What is life insurance and why is it important?

What is life insurance and why is it important?

By Tony Steuer, CLU, LA

To put it simply, life insurance is a type of insurance that pays money when someone passes away. However, in order to fully understand what it means today, one should look at how it was originated.

Life insurance is the one of the oldest types of insurance/financial products in existence. It comes from the principle that if a villager’s house burned down; the other villagers would help to rebuild the house. The first type of life insurance was based on this concept.

Then the Italian banker Lorenzo Tonti founded a concept, known as the tontine annuity system, in Paris in the 17th century. Essentially, this concept was a form of gambling, but it was also viewed as an early attempt to use the law of averages and the principle of life expectancies in establishing annuities.

Under this new system, associations of individuals were formed without reference to age, and a fund was created by equal contributions from each member.
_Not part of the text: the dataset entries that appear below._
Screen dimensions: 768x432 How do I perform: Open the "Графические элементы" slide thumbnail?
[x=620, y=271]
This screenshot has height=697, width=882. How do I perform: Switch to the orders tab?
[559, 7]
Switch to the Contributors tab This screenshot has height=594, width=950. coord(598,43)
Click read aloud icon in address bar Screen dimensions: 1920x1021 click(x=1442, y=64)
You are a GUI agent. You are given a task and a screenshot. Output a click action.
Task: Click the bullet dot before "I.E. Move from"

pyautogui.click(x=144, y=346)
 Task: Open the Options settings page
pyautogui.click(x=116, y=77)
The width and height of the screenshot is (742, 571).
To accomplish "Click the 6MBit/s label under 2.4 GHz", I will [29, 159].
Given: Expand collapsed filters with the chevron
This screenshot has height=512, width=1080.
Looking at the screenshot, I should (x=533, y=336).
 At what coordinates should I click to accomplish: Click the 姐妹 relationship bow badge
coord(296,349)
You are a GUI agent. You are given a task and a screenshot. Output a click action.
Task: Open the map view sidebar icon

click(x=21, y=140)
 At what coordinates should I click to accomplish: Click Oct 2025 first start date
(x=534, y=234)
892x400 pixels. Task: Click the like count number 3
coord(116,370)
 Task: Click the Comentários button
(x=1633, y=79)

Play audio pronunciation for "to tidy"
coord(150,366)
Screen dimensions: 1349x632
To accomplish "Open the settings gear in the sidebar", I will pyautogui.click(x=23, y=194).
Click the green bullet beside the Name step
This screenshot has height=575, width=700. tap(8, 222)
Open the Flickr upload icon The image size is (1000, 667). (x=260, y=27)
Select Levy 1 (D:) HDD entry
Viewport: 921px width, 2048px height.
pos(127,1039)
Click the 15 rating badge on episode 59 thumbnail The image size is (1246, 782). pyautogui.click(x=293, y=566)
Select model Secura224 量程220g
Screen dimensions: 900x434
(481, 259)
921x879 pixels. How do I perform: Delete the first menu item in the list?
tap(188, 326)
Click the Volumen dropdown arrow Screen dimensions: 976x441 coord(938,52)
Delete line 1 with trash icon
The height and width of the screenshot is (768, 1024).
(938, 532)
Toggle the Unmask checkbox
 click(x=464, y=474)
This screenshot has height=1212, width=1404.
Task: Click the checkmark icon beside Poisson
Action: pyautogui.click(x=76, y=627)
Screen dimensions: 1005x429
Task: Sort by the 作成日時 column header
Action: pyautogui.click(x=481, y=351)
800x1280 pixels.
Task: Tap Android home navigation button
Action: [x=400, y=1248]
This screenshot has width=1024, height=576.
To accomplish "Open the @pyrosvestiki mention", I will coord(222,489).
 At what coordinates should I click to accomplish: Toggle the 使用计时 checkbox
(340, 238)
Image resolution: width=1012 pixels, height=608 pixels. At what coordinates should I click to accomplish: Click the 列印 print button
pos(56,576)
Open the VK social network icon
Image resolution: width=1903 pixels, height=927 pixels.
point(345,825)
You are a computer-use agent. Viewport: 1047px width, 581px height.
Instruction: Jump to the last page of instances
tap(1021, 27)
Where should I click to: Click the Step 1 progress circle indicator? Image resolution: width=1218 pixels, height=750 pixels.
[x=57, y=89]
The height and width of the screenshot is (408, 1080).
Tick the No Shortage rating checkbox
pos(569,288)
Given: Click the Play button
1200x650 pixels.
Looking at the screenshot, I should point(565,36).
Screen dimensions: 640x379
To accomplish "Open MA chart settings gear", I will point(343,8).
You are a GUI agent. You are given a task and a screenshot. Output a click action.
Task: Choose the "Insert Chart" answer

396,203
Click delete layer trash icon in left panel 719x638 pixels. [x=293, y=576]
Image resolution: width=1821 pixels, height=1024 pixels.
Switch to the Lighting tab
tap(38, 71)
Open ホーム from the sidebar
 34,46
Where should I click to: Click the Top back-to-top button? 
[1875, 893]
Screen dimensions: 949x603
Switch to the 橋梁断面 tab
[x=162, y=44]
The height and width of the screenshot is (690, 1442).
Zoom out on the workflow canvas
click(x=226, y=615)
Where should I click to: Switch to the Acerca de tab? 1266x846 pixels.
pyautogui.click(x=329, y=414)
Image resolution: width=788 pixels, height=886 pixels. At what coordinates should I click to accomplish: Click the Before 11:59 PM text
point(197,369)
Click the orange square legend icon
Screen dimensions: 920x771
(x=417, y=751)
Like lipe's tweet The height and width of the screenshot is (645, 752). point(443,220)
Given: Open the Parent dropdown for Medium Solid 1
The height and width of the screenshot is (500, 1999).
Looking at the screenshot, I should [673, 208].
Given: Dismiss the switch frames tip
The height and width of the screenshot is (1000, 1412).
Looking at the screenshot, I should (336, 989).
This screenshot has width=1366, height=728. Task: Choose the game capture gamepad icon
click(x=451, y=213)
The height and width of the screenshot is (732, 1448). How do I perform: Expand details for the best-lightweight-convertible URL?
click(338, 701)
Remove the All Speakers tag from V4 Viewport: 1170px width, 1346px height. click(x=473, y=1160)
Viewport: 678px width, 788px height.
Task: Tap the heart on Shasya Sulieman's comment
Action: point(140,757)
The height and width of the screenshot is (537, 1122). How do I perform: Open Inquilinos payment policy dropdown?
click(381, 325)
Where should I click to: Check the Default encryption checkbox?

The sum was invested, and, at the end of each year, the interest was divided among the survivors.

The last remaining survivor received both the year’s interest and the entire amount of the principal.

However, as the amount of money that people wished to be insured for increased, so did the risk potential of violent fluctuations for those involved. To help minimize this effect, it was necessary that the law of large numbers be applied to this situation.

Learn all about life insurance with noted insurance author, Tony Steuer.

As a result of this, the first roots of the actuarial practice came into existence. An actuarial is a mathematician employed by an insurance company to calculate premiums, reserves, dividends and insurance, pensions, and annuity rates by using risk factors obtained from experienced tables.

These tables are based on the company’s history of insurance claims as well as other industries and general statistical data.

This is an example of the principle known as the Law of Large Numbers. This principle basically states that the more people that the risk is spread out over, the more money (premiums) will be coming in. Of course, in certain circumstances, there will not be much that can be done.

The function of insurance is to safeguard against misfortunes, by having the losses of the unfortunate few, paid for by the contributions of the many that are exposed to the same peril. This is the essence of insurance – the sharing of losses and, in the process, the substitution of a certain small “loss” (the premium payment) for an uncertain large loss.

Life Insurance, like any other financial product, is a tool to assist you in accomplishing a specific goal (or goals). It will assist the beneficiary when there is an economic loss, due to the death of the insured, which extends beyond just funeral or final medical expenses.

The financial lose of the primary breadwinner, due to death, could have a severe impact on the lifestyle of the surviving family members. Debt owed by the deceased may become due and payable, as well as possible estate or inheritance taxes.

Life insurance can create an immediate source of funds to enable the payment of these expenses and to provide a source of future income.

In 1752, Benjamin Franklin founded the insurance industry in the United States, with the help of the Philadelphia Contributionship for the Insurance of Houses from Loss by Fire.

The current state insurance regulatory framework has its roots in the 19th century, with New Hampshire appointing the first insurance commissioner in 1851.

Insurance regulators’ responsibilities grew in scope and complexity, as the industry evolved. Congress adopted the McCarran-Ferguson Act in 1945 to declare that states should regulate the business of insurance, and to affirm that the continued regulation of the insurance industry by the states was in the public’s best interest.

Purchasing life insurance may be an uncomfortable task for most people, and the image of most life insurance advisers leave something to be desire, such as Bill Murray in Groundhog Day and Mel Brooks in High Anxiety.

Typically, there is recognition of an untimely death, but no one likes to think about the fact that they will die someday. This is another reason – aside from the potential discomfort of dealing with a life insurance adviser – that can make it easy to delay the decision of purchasing life insurance.

Keep in mind as you go through the process that life insurance is not for you, it is for your survivors. Therefore, you typically will only have a need for life insurance when you are leaving behind someone or some entity that is dependent on your income.